Aren’t these little “alpha-branches” cute? I stumbled across them while drooling over Anthropologie’s website. I have a serious case of Anthro-envy, because, more often than not, I really can’t afford to bring a little of Anthro into my world and besides that, my hometown doesn’t boast of a local Anthropologie. When I saw these ornaments on their gift-idea page though, I  immediately knew I had to try them as a DIY.

They were a bit more time-consuming than I thought, but, if you’ve got a little bit of patience they’re such a great, cheap, last-minute gift idea!

DIY Alpha-branches:

diy anthropology christmas ornaments

Supplies:

1.) Yarn: I wanted each ornament to stay in the 
same color family so I cut up long strands of the same color.
Also, cutting off pieces from the whole skein is so much 
easier to deal with when you get to the yarn-wrapping stage. 

2.) Floral wire.

3.) Krazy glue (or you could use hot glue or Elmer's glue instead).

4.) Thick thread.

I already had the thread and the glue so I only spent $2.00 on the yarn skein and $2.00 on the wire. Pretty cheap, yes?
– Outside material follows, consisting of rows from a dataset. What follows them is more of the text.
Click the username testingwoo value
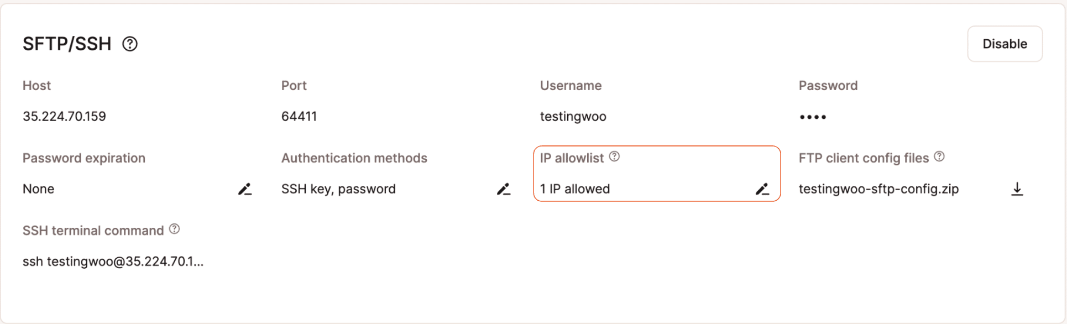The image size is (1067, 324). click(573, 116)
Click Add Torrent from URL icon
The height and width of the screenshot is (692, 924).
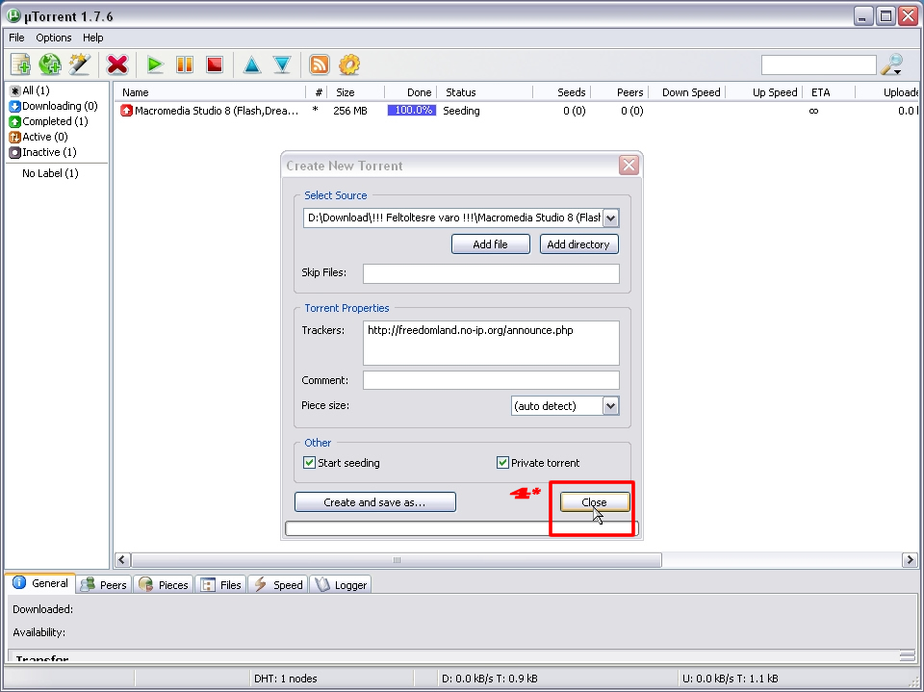pyautogui.click(x=50, y=64)
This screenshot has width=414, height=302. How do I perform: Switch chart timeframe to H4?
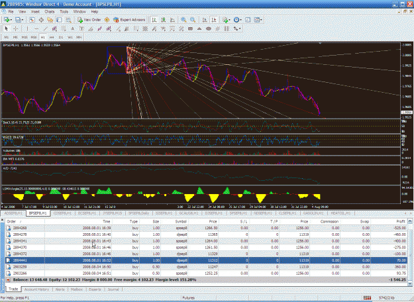coord(52,37)
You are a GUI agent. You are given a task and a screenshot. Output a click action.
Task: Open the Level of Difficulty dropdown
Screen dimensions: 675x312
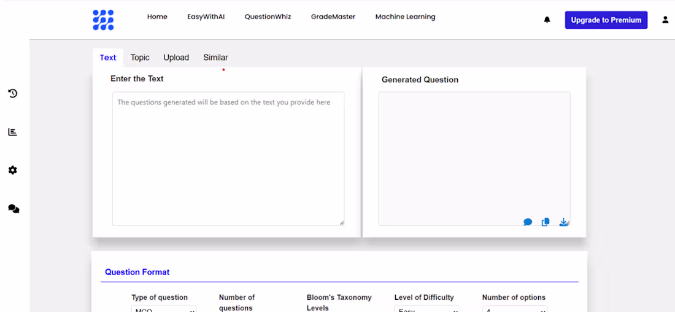point(426,310)
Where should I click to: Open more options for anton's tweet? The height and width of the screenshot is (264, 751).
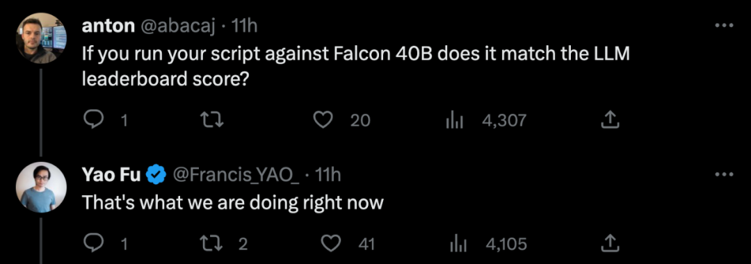(724, 25)
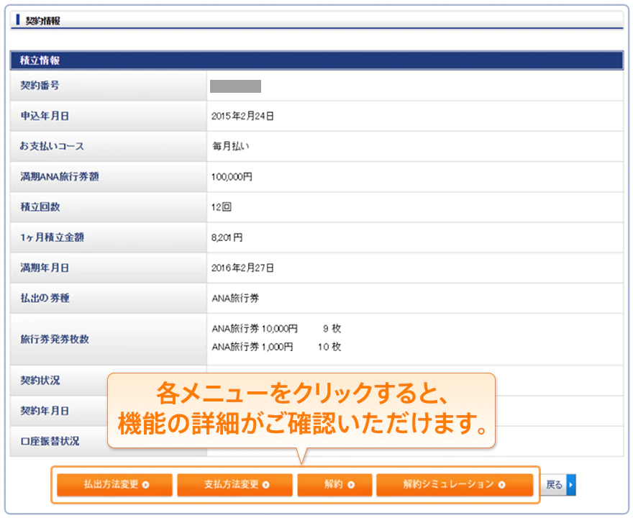The image size is (633, 518).
Task: Click the blue bar icon beside 契約情報
Action: click(17, 20)
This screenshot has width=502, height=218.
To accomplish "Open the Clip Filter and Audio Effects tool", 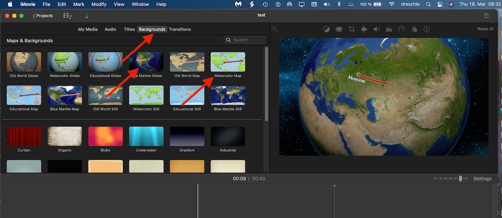I will pyautogui.click(x=414, y=29).
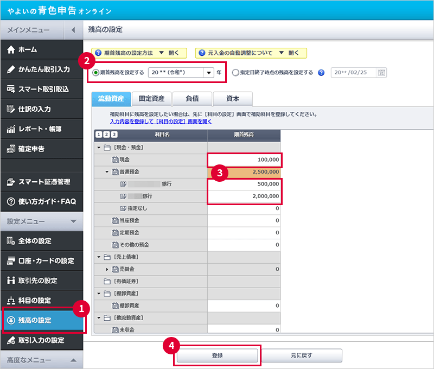Collapse the main menu with the arrow

pos(73,30)
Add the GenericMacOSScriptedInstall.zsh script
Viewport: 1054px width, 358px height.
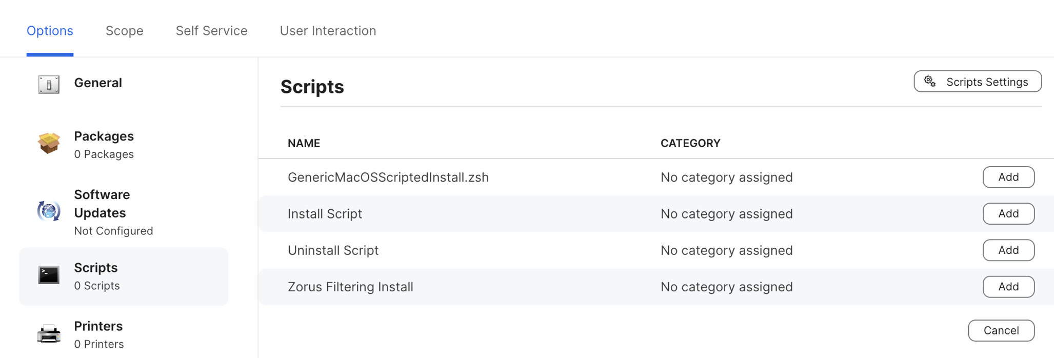point(1008,177)
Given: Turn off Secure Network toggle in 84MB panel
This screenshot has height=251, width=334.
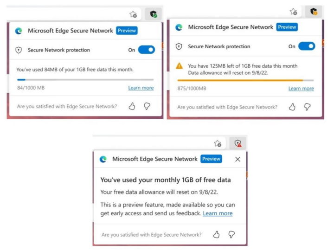Looking at the screenshot, I should [x=147, y=50].
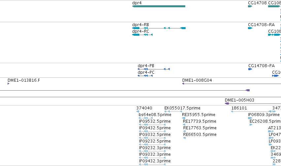The height and width of the screenshot is (166, 281).
Task: Click the dpr4-PB protein feature
Action: 154,69
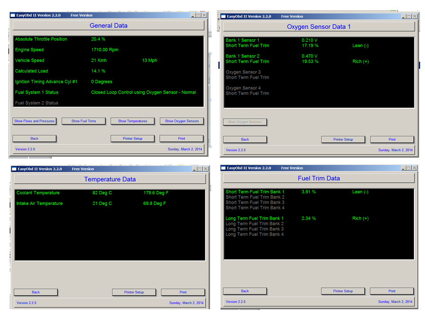Image resolution: width=425 pixels, height=318 pixels.
Task: Click Back in the Temperature Data window
Action: (x=35, y=292)
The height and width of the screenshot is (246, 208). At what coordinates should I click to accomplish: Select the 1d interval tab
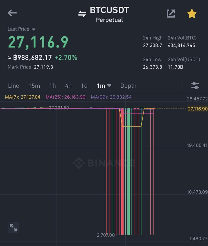click(x=84, y=86)
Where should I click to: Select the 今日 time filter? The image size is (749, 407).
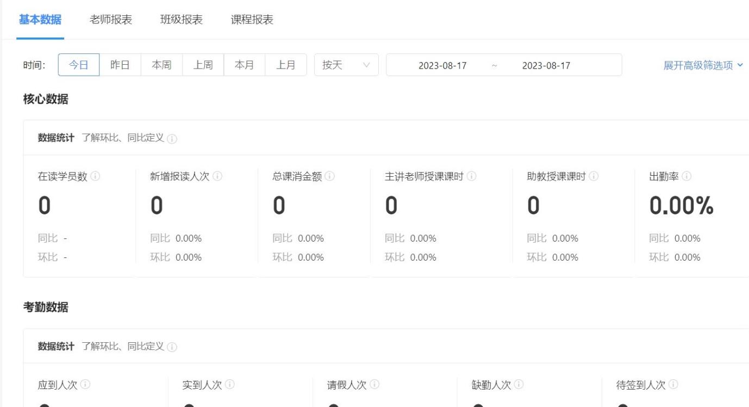click(x=79, y=65)
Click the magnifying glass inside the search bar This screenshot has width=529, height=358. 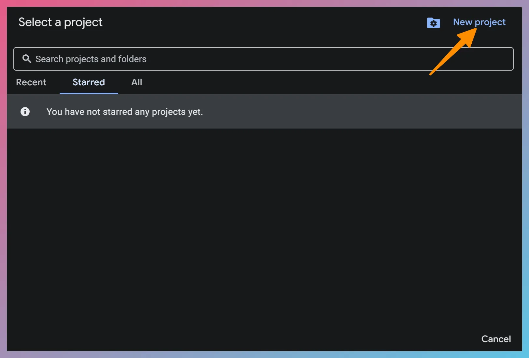pos(27,59)
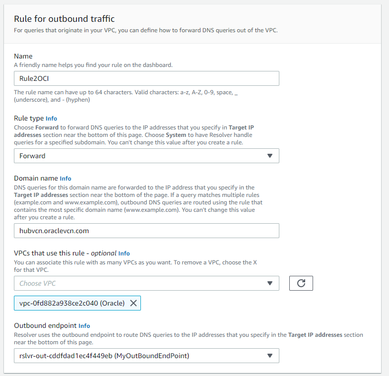Focus the hubvcn.oraclevcn.com domain field
The height and width of the screenshot is (376, 389).
coord(146,231)
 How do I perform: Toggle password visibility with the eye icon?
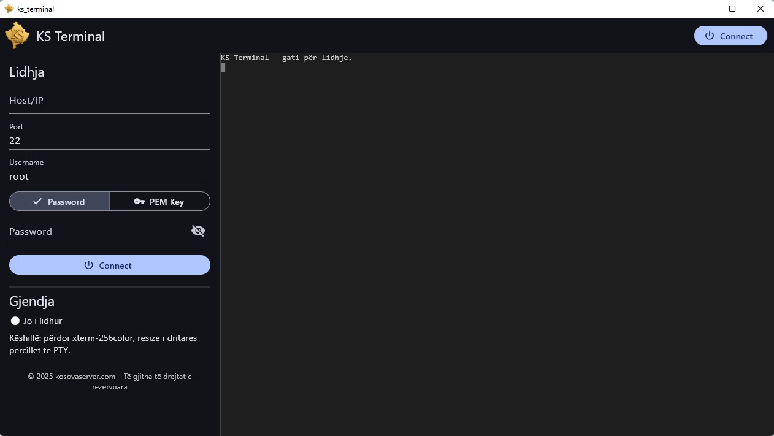(197, 231)
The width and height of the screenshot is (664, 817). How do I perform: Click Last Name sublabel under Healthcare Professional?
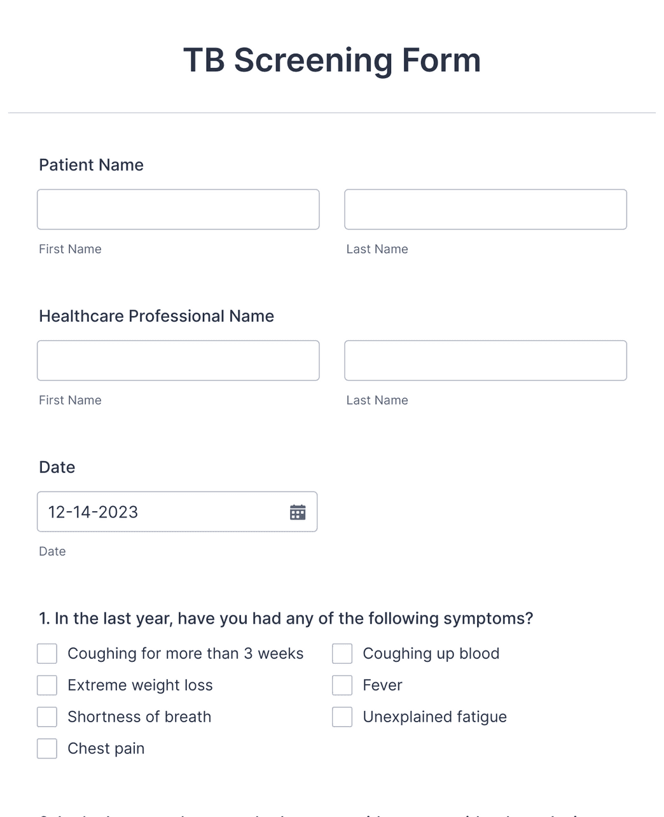[x=377, y=401]
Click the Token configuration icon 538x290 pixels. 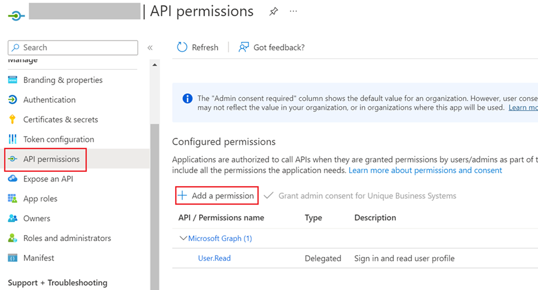point(13,139)
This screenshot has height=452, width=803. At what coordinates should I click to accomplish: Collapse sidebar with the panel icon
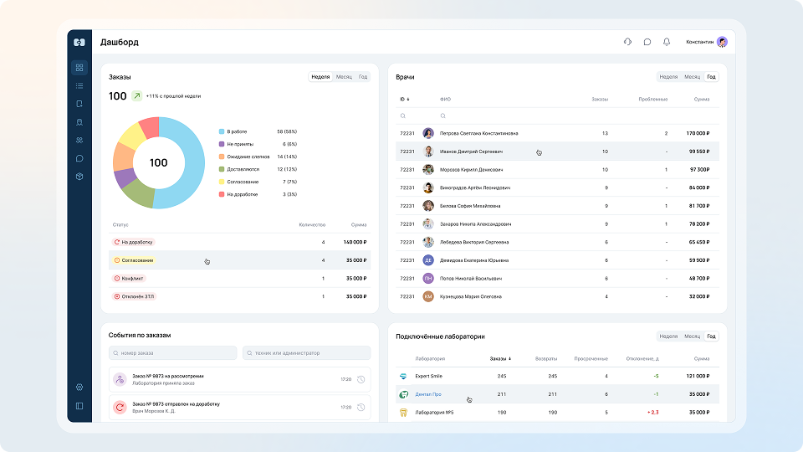(x=79, y=406)
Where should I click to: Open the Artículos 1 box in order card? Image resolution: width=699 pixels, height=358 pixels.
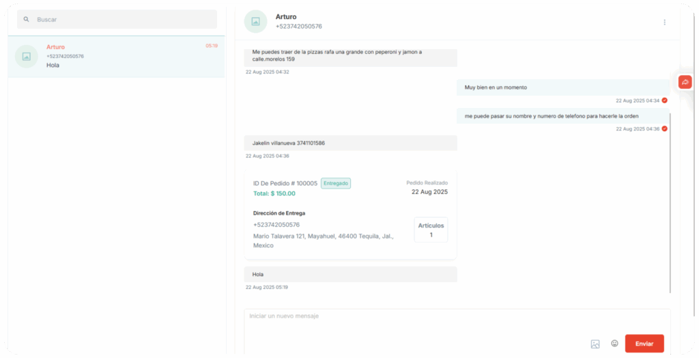[x=431, y=230]
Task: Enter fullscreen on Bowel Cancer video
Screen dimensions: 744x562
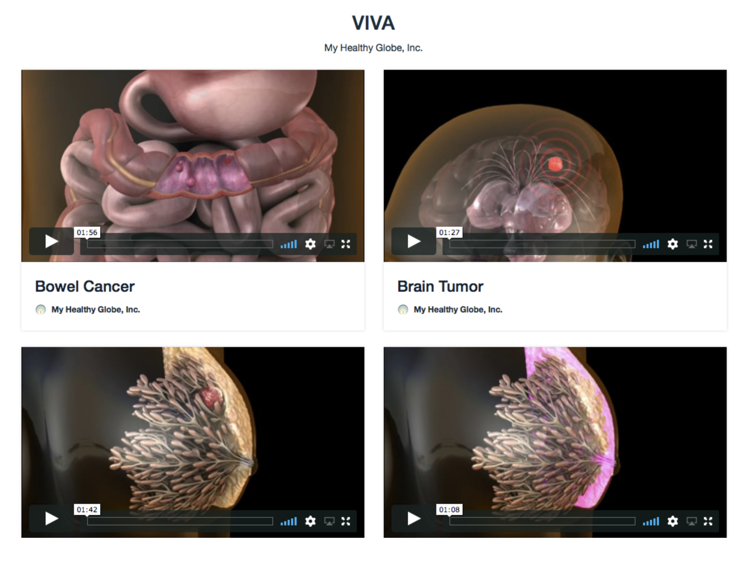Action: click(346, 244)
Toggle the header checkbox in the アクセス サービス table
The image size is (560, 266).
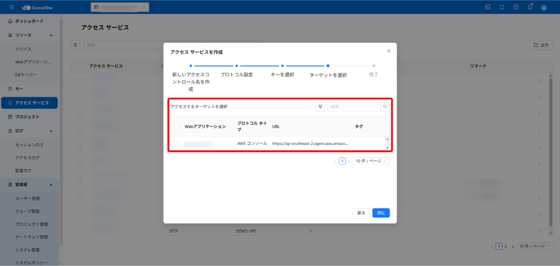(x=79, y=66)
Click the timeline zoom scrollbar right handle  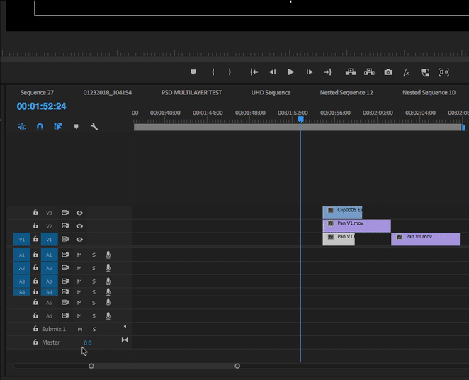(237, 366)
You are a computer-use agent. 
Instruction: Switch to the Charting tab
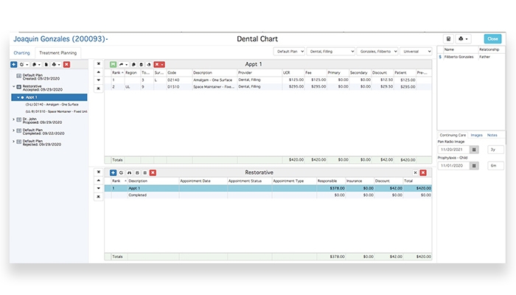pyautogui.click(x=21, y=52)
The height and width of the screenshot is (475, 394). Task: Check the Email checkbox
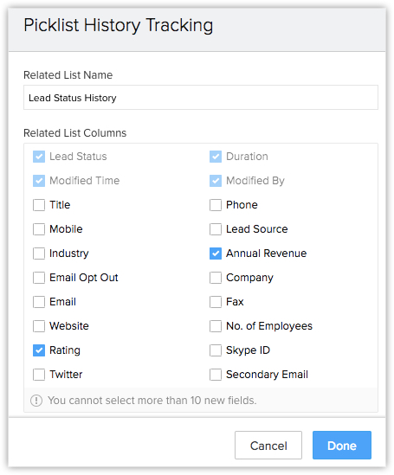[39, 302]
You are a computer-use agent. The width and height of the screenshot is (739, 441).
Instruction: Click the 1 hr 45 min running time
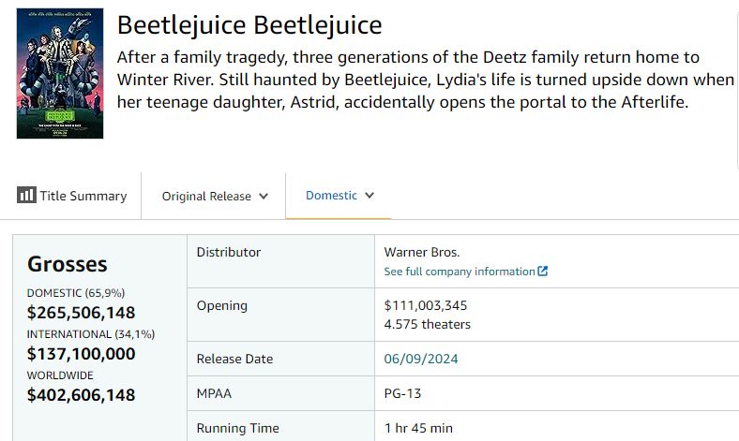point(418,428)

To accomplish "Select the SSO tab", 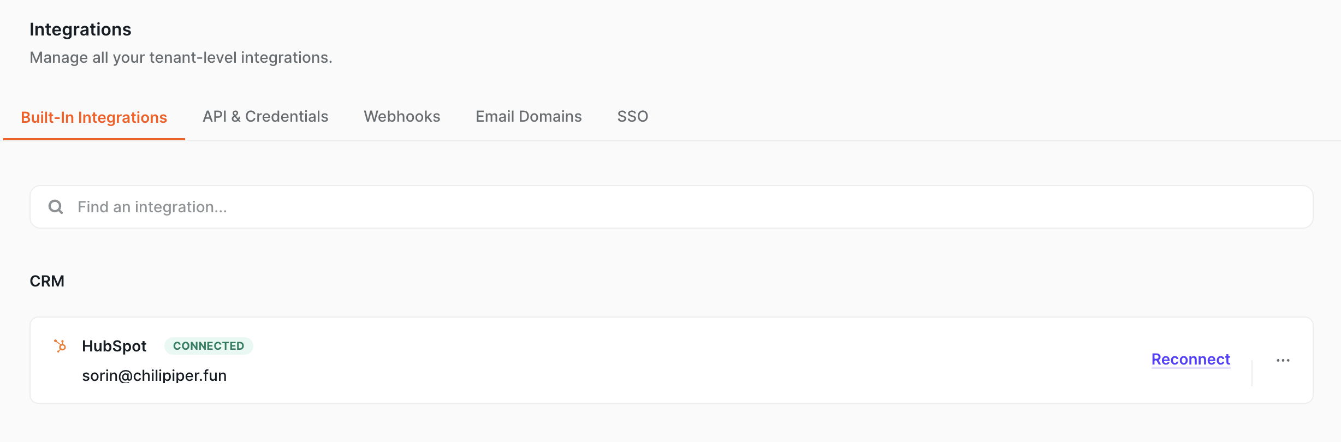I will [x=633, y=116].
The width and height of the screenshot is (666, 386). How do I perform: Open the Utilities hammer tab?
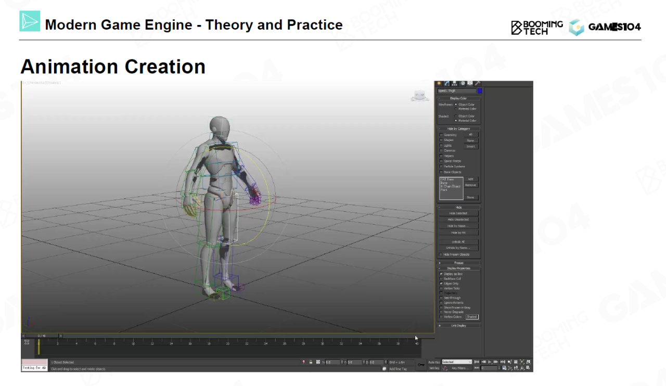click(x=478, y=83)
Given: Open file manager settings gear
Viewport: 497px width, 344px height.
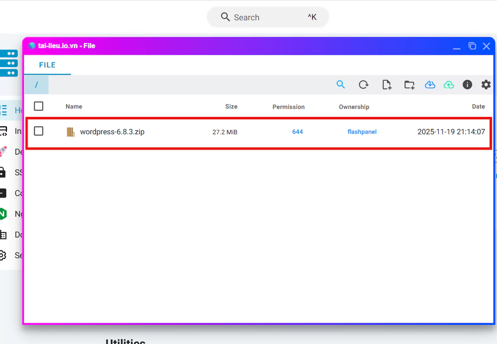Looking at the screenshot, I should coord(486,85).
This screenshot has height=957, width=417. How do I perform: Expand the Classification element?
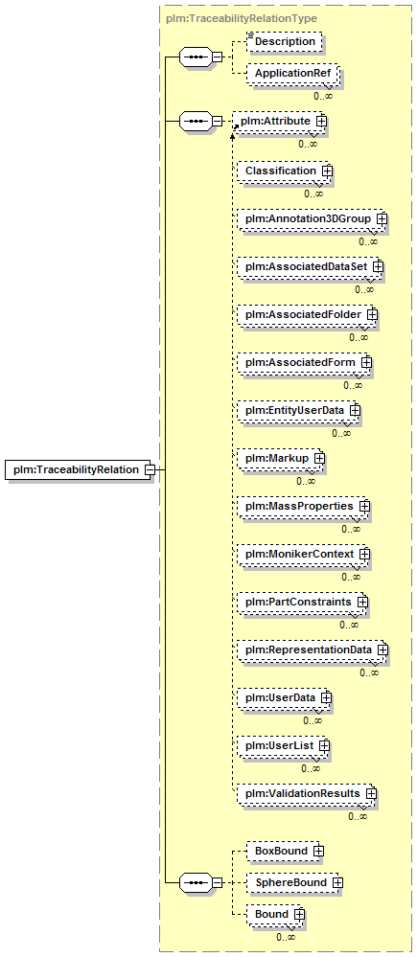(x=327, y=171)
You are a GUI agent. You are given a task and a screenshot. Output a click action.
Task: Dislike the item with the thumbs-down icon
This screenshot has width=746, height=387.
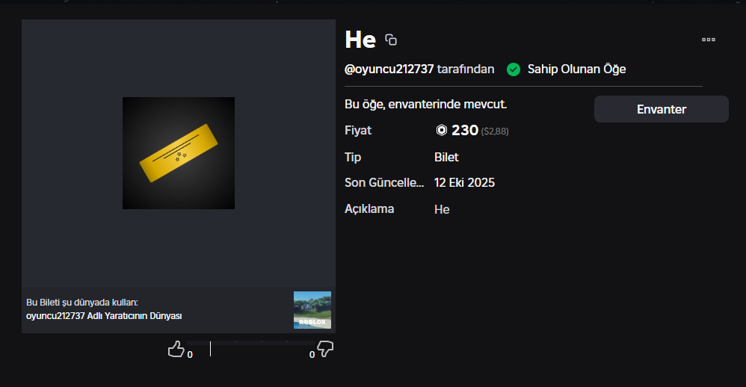[x=325, y=349]
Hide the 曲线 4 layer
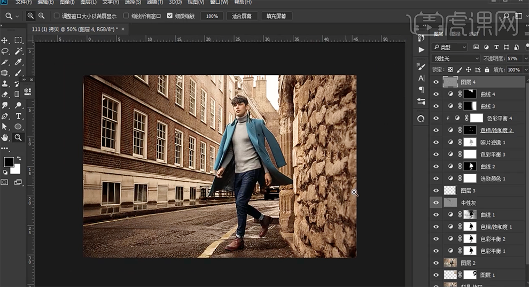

Ok, so the first step is the most complicated:

anthropology diy ornaments

  • The letters are 4.5 inches tall. I decided to double my wire to give the yarn something thicker to wrap around so I pulled out 9 inches of wire and doubled it back on itself to make the longest side of my letter. Then, just work the wire into whatever shaped letter you want.
  • Next, cut out about four or five 1 inch pieces to make the little “branch” marks on the letter. Wrap one end of the “branch” securely around the letter at random intervals (around the ends and joints are the best places). I needed some needle-nose pliers to help me squish the wire down so it wouldn’t slide around.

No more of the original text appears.